[DATASET RECORDS Boundary: Start]

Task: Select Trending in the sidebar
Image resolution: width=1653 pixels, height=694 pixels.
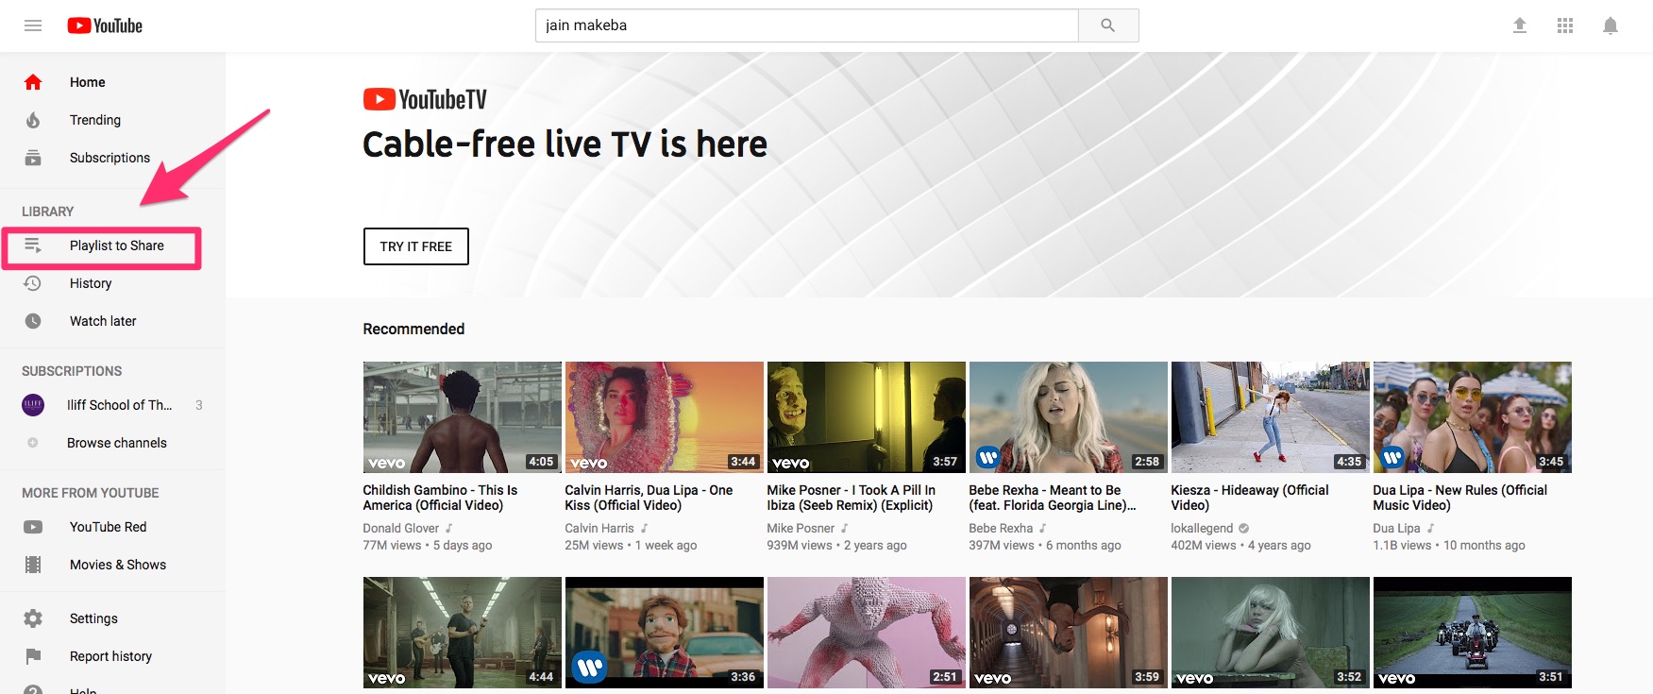Action: coord(94,120)
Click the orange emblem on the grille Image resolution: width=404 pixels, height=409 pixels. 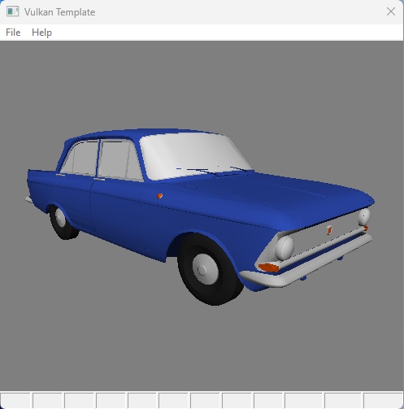click(x=329, y=230)
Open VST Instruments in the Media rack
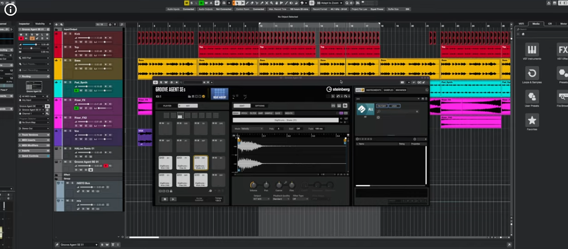Image resolution: width=568 pixels, height=249 pixels. point(532,50)
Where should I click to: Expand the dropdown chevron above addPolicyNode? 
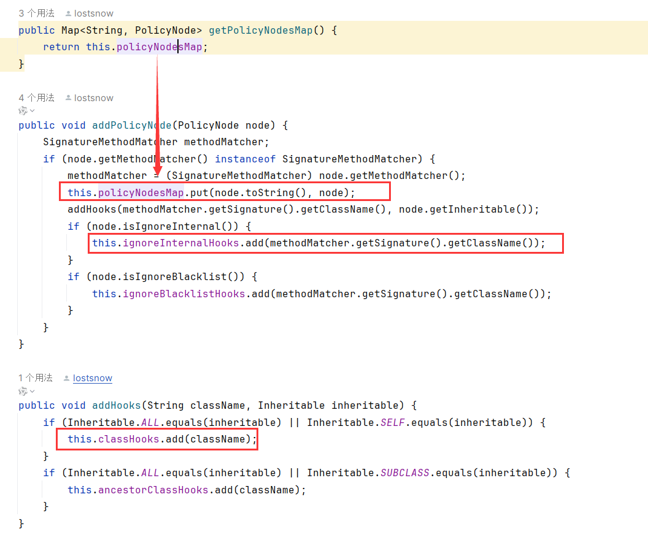coord(32,111)
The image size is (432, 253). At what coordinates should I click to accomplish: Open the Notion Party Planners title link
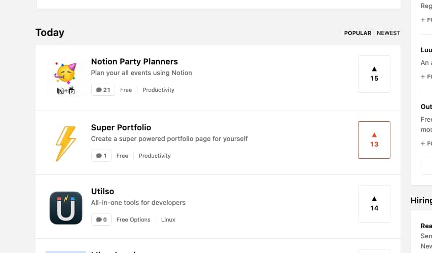tap(134, 61)
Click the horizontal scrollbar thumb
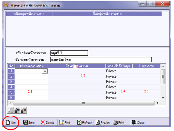 tap(84, 103)
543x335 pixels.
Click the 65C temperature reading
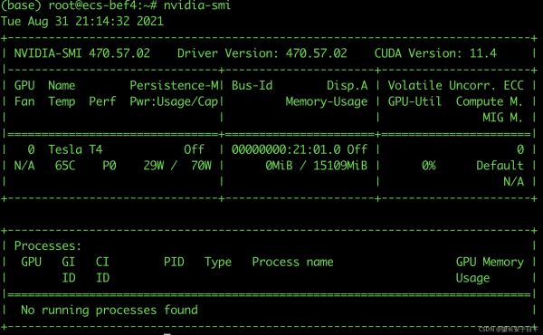click(65, 166)
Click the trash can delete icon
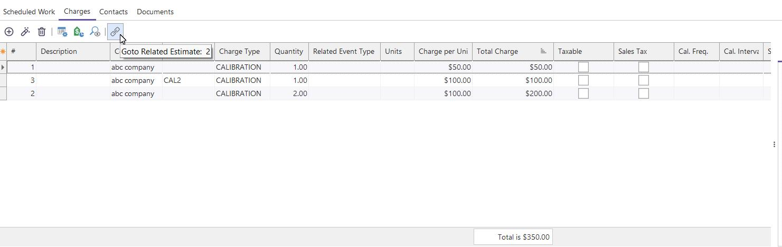This screenshot has height=247, width=782. tap(42, 32)
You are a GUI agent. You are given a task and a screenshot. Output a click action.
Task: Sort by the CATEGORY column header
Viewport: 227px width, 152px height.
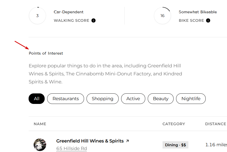pyautogui.click(x=174, y=124)
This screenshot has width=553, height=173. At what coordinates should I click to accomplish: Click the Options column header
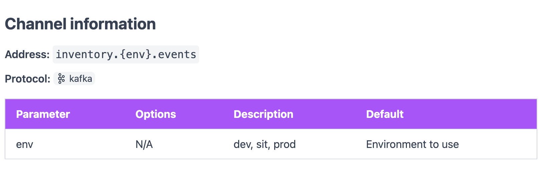pyautogui.click(x=156, y=114)
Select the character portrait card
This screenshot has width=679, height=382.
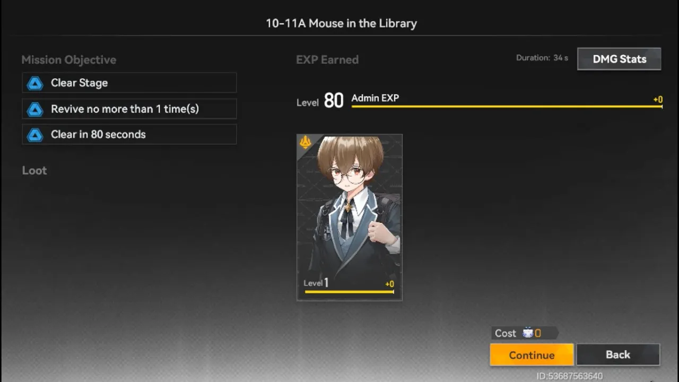(x=350, y=218)
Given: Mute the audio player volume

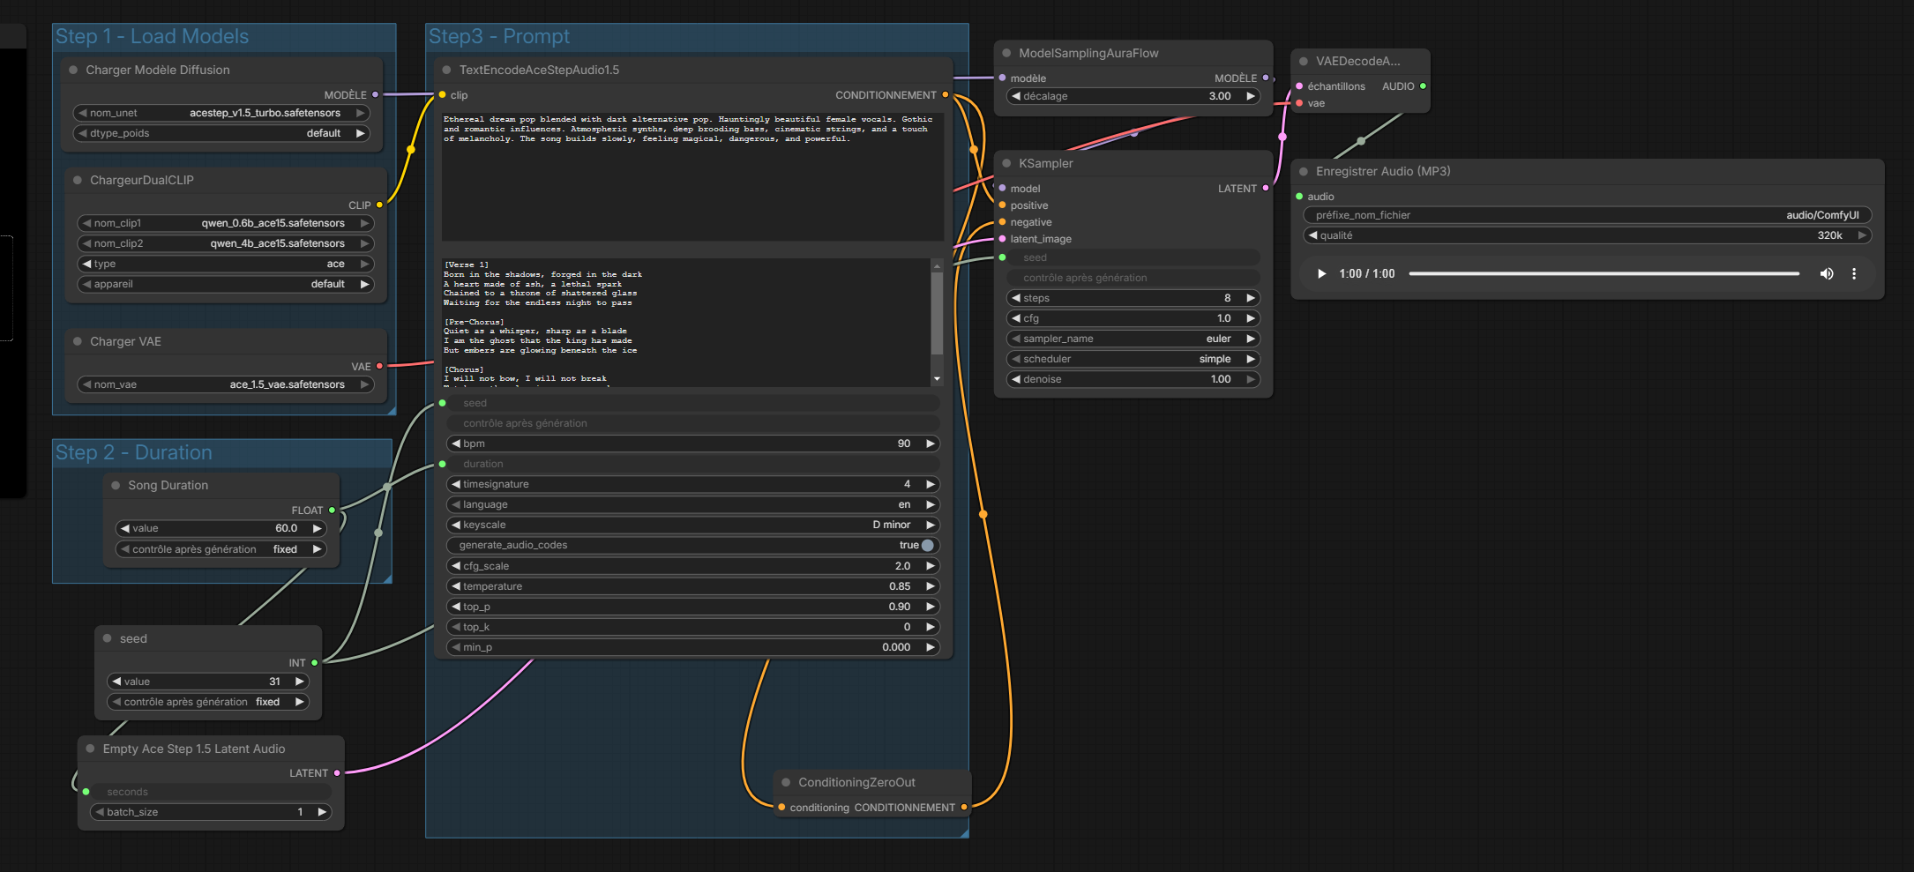Looking at the screenshot, I should point(1826,273).
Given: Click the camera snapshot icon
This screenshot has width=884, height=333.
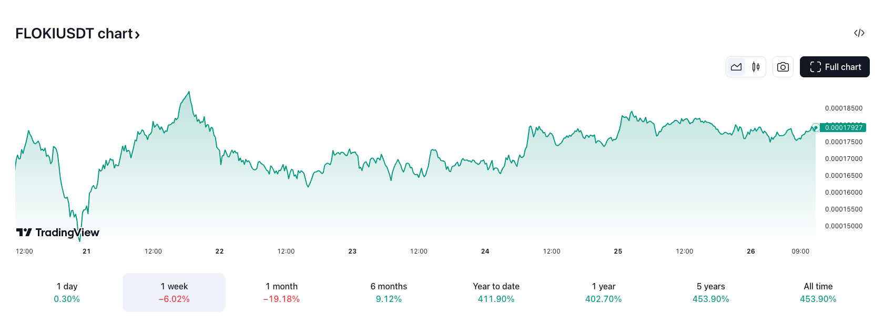Looking at the screenshot, I should click(783, 67).
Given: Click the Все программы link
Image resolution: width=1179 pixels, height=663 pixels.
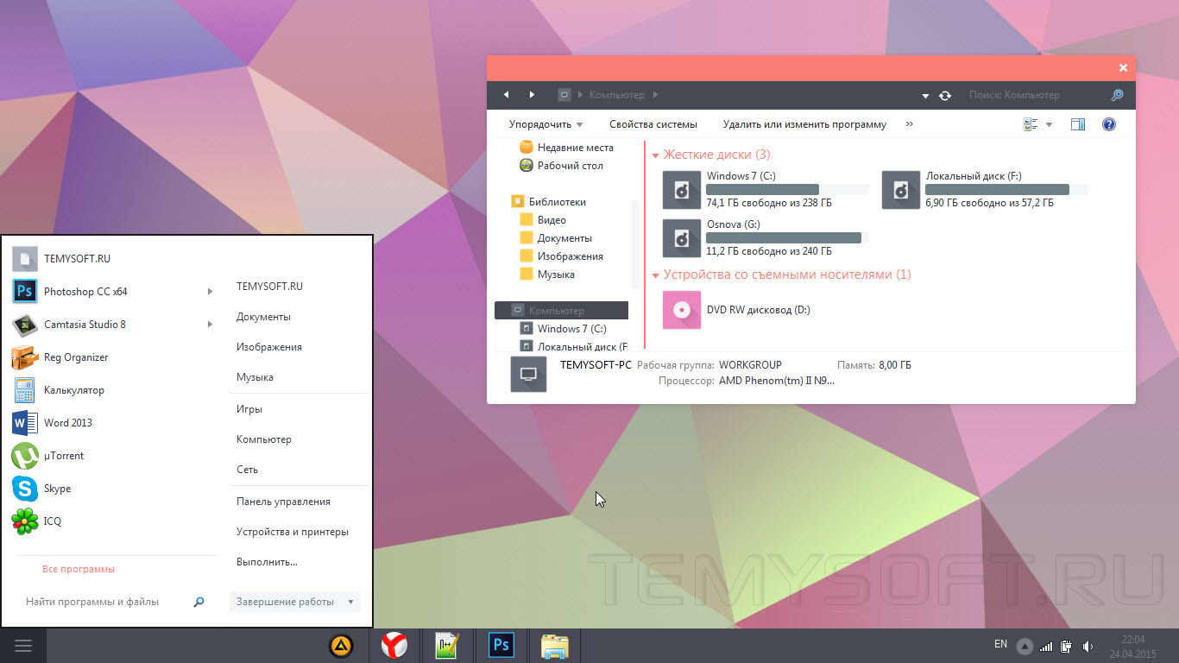Looking at the screenshot, I should click(x=79, y=570).
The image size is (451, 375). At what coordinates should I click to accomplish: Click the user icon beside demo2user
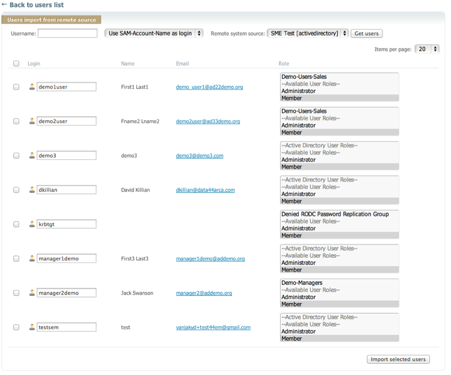click(32, 121)
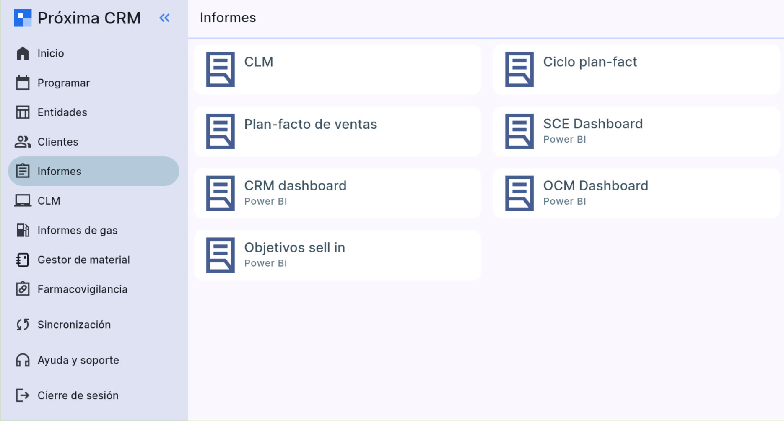Image resolution: width=784 pixels, height=421 pixels.
Task: Click the OCM Dashboard document icon
Action: click(x=519, y=193)
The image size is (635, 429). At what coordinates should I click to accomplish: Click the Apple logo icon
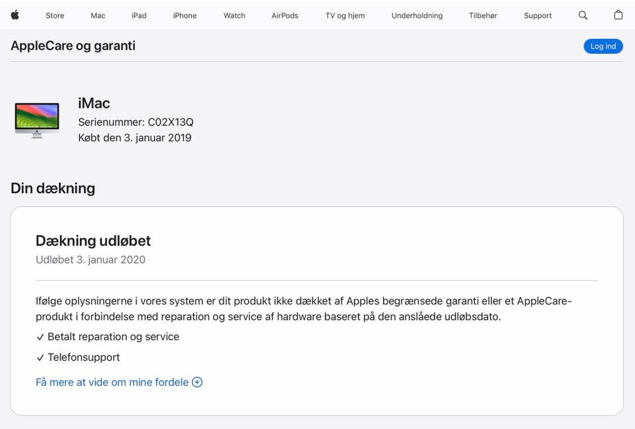point(15,15)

[DATASET RECORDS Boundary: End]

- [EXERCISE PROMPT]:
Go through the material above, and wherever a line holds the word "Select", copy it.

- [SOLUTION TO THIS TASK]:
Task: Select Trending in the sidebar
Select the character portrait card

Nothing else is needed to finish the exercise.